-- Rows of pointing data --
— Begin —

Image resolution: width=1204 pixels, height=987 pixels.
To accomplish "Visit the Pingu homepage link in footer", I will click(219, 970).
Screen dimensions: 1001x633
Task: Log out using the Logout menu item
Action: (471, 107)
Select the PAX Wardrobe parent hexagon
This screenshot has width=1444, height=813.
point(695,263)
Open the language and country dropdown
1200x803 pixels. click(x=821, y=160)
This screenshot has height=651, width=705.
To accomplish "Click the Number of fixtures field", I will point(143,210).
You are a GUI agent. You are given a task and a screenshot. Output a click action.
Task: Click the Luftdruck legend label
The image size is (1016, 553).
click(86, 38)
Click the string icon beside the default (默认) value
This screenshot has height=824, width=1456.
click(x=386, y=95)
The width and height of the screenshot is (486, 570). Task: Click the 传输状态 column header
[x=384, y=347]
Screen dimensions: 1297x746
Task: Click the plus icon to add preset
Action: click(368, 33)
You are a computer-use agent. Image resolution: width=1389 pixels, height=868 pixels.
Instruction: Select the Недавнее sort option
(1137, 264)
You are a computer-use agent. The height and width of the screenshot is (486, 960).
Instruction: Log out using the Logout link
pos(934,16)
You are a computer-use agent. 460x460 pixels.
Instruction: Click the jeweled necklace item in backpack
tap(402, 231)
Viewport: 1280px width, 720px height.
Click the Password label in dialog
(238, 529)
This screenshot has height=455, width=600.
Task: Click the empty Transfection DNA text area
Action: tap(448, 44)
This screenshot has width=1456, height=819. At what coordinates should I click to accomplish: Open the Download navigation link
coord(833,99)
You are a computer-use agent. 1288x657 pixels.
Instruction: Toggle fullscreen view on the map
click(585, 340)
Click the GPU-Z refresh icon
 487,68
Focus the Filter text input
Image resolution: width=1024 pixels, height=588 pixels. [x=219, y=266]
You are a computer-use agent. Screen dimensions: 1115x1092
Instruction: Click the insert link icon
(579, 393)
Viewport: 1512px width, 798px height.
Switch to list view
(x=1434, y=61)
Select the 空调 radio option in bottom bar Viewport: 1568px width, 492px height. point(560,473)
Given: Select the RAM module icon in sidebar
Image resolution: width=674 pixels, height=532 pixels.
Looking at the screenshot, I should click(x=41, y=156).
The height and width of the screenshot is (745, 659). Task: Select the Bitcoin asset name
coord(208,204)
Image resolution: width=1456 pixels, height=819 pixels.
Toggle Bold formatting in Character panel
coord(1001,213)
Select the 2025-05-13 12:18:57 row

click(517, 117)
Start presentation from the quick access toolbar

— End —

-- Task brief --
Update the records by replacing every "computer-use agent" with "screen agent" and leaving everything else unchanged.

-- Answer for the task --
Image resolution: width=1204 pixels, height=987 pixels.
To accomplish "Visit the Pingu homepage link in footer", I will click(219, 970).
Screen dimensions: 1001x633
Task: Log out using the Logout menu item
Action: (471, 107)
Select the PAX Wardrobe parent hexagon
This screenshot has width=1444, height=813.
point(695,263)
Open the language and country dropdown
1200x803 pixels. click(x=821, y=160)
This screenshot has height=651, width=705.
To accomplish "Click the Number of fixtures field", I will point(143,210).
You are a GUI agent. You are given a task and a screenshot. Output a click action.
Task: Click the Luftdruck legend label
The image size is (1016, 553).
click(86, 38)
Click the string icon beside the default (默认) value
This screenshot has height=824, width=1456.
click(x=386, y=95)
The width and height of the screenshot is (486, 570). Task: Click the 传输状态 column header
[x=384, y=347]
Screen dimensions: 1297x746
Task: Click the plus icon to add preset
Action: click(368, 33)
You are a screen agent. Image resolution: width=1389 pixels, height=868 pixels.
Instruction: Select the Недавнее sort option
(1137, 264)
You are a screen agent. The height and width of the screenshot is (486, 960).
Instruction: Log out using the Logout link
pos(934,16)
You are a screen agent. 460x460 pixels.
Instruction: Click the jeweled necklace item in backpack
tap(402, 231)
Viewport: 1280px width, 720px height.
Click the Password label in dialog
(238, 529)
This screenshot has height=455, width=600.
Task: Click the empty Transfection DNA text area
Action: tap(448, 44)
This screenshot has width=1456, height=819. At what coordinates should I click to accomplish: Open the Download navigation link
coord(833,99)
You are a screen agent. 1288x657 pixels.
Instruction: Toggle fullscreen view on the map
click(585, 340)
Click the GPU-Z refresh icon
 487,68
Focus the Filter text input
Image resolution: width=1024 pixels, height=588 pixels. [x=219, y=266]
You are a screen agent. Screen dimensions: 1115x1092
Instruction: Click the insert link icon
(579, 393)
Viewport: 1512px width, 798px height.
Switch to list view
(x=1434, y=61)
Select the 空调 radio option in bottom bar Viewport: 1568px width, 492px height. point(560,473)
Given: Select the RAM module icon in sidebar
Image resolution: width=674 pixels, height=532 pixels.
Looking at the screenshot, I should click(x=41, y=156).
The height and width of the screenshot is (745, 659). Task: Select the Bitcoin asset name
coord(208,204)
Image resolution: width=1456 pixels, height=819 pixels.
Toggle Bold formatting in Character panel
coord(1001,213)
Select the 2025-05-13 12:18:57 row

click(517, 117)
Start presentation from the quick access toolbar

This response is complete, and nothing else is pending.